Enhanced photovoltaic performance of dye-sensitized solar cells-based Carica papaya leaf and black cherry fruit co-sensitizers

Abstract

Natural dye sensitizers are attractive as an alternative to expensive and rare organic sensitizers in dye-sensitized solar cells. The partial absorption of solar spectrum by solar cell-based natural dye negates its usefulness as the power conversion efficiency (PCE) is poor. Co-sensitization of two or more natural dyes with variant absorption spectra could be a feasible solution. Herein, Carica papaya leaf (P) and black cherry (B) fruit dye extracts were prepared and used as co-sensitizers at different volume concentration ratios (B:P=1:3, B:P=1:1 and B:P=3:1). The optical performance analysis shows that the light-harvesting ability of the device optimized after the co-sensitization at B:P=3:1 significantly improved.
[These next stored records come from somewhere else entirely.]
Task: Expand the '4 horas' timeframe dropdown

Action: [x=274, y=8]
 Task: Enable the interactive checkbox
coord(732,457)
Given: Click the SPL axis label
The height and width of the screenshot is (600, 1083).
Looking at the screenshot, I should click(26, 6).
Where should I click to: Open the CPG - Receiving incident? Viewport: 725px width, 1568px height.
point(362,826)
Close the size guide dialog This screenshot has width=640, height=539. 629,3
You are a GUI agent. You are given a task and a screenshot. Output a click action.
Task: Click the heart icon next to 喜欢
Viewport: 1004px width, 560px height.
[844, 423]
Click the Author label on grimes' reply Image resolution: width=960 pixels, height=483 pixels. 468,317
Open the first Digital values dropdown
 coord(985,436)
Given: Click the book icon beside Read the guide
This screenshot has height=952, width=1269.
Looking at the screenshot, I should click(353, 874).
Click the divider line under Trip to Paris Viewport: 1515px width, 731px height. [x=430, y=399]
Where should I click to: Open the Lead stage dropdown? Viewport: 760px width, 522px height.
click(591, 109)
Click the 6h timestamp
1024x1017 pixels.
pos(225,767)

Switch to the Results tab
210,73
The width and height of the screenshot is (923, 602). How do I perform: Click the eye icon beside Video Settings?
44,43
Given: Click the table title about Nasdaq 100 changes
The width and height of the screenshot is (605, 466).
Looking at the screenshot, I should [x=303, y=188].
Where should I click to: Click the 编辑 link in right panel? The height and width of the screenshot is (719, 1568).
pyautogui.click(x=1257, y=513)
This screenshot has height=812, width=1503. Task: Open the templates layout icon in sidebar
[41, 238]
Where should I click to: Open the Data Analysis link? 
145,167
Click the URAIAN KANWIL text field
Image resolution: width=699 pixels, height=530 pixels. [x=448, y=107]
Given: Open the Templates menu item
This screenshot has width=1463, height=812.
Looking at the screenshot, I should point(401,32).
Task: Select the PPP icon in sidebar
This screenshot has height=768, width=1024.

The DSSCs-based B and P show PCEs of 0.25% and 0.29%, respectively. The DSSC-based B:P=3:1 shows the highest PCE of 0.56%. Further investigation using cyclic voltammetry (CV) shows that DSSC-based B:P=3:1 has the smallest electron-injection barrier (ΔEe) among all the fabricated DSSCs while DSSC-based B has the highest ΔEe. Also, electrochemical impedance spectroscopy (EIS) reveals that the DSSC-based B:P=3:1 has the least charge flow resistance, thereby reducing charge recombination in the device. Meanwhile, the radius of the DSSCs-based B arc is the largest depicting presence of high charge flow resistance thereby increasing charge recombination in the device. The co-sensitizer, (B:P=3:1), compensates for absorption defects of single dye ((B or P) and improves the photo-response current. Also, it suppresses the charge recombination in the device and improves the PCE of the device.